*** Opening of EXERCISE DATA ***
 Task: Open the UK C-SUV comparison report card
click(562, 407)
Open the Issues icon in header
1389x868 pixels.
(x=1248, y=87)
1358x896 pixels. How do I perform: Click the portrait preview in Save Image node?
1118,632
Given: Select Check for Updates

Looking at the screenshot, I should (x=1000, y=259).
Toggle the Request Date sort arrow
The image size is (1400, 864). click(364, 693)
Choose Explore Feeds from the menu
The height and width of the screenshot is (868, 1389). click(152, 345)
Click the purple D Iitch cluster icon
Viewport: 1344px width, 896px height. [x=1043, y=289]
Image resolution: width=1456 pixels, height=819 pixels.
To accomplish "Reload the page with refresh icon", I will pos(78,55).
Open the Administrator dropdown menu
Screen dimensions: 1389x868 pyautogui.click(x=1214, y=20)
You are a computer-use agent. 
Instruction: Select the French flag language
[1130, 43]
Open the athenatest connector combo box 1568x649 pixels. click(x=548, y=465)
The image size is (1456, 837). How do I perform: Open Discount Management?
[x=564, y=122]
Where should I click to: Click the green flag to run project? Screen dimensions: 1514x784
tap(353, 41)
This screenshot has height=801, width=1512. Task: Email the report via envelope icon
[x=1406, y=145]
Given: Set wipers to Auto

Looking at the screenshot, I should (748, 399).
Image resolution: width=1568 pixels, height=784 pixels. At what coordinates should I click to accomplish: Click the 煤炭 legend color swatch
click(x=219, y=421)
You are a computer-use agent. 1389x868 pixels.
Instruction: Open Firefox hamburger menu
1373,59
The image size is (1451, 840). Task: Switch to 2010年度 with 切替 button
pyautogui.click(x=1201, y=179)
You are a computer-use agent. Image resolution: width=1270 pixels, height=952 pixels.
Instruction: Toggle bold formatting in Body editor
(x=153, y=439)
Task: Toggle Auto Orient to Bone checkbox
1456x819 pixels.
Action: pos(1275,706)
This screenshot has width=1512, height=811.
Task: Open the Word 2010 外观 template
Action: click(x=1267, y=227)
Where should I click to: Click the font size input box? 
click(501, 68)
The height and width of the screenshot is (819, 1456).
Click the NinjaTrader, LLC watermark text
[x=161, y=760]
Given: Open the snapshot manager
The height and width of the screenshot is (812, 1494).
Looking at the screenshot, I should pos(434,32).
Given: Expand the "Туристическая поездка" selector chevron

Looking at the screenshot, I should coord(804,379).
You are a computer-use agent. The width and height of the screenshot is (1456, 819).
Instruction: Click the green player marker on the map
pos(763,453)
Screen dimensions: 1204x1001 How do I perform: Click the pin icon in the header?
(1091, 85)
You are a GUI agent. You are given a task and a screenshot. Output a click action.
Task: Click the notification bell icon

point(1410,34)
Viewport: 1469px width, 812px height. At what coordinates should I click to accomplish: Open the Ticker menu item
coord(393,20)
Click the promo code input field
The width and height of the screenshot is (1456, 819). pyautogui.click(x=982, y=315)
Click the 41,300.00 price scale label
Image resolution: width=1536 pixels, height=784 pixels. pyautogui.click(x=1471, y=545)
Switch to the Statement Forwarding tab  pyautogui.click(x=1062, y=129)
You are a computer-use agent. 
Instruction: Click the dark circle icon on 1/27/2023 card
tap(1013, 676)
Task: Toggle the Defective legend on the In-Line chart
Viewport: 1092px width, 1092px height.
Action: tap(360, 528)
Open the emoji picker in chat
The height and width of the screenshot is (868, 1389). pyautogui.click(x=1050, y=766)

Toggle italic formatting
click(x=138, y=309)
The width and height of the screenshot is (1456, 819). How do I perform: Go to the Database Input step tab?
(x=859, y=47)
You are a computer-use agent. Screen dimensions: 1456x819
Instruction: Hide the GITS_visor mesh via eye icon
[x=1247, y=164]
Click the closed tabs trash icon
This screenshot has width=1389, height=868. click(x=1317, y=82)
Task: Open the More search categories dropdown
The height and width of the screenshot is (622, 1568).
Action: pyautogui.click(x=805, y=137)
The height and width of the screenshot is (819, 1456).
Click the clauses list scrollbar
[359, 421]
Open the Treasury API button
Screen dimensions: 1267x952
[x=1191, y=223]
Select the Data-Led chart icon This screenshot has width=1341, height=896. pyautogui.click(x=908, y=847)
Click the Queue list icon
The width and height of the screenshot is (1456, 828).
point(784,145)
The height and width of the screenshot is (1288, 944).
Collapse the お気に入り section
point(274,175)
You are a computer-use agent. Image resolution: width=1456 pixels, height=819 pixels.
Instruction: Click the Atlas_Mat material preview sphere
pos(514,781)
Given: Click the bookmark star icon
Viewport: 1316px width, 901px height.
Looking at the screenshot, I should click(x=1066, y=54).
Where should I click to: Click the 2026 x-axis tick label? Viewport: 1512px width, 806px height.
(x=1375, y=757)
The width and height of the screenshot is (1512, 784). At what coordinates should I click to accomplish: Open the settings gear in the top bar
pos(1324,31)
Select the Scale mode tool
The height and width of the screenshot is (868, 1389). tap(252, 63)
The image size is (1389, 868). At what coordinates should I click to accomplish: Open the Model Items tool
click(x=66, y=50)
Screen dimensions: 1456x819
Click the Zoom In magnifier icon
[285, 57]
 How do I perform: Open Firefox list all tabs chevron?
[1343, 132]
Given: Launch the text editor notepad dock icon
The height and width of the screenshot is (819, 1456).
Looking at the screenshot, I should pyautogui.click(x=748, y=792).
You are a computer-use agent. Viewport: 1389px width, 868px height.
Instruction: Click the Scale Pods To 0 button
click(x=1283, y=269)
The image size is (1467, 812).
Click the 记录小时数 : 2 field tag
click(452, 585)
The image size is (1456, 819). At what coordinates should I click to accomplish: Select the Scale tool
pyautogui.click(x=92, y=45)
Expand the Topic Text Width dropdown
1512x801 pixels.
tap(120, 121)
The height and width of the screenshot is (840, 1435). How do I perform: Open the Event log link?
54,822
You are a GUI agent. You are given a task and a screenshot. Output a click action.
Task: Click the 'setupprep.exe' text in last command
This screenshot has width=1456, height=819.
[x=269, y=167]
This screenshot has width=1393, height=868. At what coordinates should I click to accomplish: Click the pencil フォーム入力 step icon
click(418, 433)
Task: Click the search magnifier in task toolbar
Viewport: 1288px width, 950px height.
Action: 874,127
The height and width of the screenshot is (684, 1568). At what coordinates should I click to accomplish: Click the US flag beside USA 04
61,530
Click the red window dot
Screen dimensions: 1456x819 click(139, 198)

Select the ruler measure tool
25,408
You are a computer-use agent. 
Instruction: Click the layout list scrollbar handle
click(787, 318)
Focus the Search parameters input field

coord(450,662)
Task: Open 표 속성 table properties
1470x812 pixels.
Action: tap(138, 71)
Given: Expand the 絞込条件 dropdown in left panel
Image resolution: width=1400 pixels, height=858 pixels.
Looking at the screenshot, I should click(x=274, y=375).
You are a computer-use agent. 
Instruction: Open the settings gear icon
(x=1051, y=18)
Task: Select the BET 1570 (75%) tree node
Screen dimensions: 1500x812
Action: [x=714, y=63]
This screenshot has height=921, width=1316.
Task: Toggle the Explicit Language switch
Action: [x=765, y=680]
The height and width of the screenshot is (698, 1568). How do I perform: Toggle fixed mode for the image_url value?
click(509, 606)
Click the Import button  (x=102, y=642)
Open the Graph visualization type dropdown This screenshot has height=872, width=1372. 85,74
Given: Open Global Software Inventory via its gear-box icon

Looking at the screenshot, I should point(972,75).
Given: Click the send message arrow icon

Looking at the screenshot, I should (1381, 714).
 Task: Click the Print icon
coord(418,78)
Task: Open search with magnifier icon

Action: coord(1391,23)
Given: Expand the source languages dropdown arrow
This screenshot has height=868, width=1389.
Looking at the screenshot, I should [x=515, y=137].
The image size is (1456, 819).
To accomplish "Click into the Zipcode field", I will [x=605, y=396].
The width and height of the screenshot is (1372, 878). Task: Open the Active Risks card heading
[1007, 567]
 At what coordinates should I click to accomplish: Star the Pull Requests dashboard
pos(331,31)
*** Close of EXERCISE DATA ***
EXERCISE AIM =>
Go through the material line by line. Show each line that contains the string "computer".

ANSWER TO THIS TASK =>
You are a computer-use agent. 
You are a computer-use agent. 1389x868 pixels.
You are a computer-use agent. Image resolution: width=1270 pixels, height=952 pixels.
You are a computer-use agent. The width and height of the screenshot is (1456, 819).
You are a computer-use agent. 
You are a computer-use agent. Screen dimensions: 1456x819
You are a computer-use agent. Image resolution: width=1456 pixels, height=819 pixels.
You are a computer-use agent. Viewport: 1389px width, 868px height.
You are a computer-use agent. 
You are a computer-use agent. 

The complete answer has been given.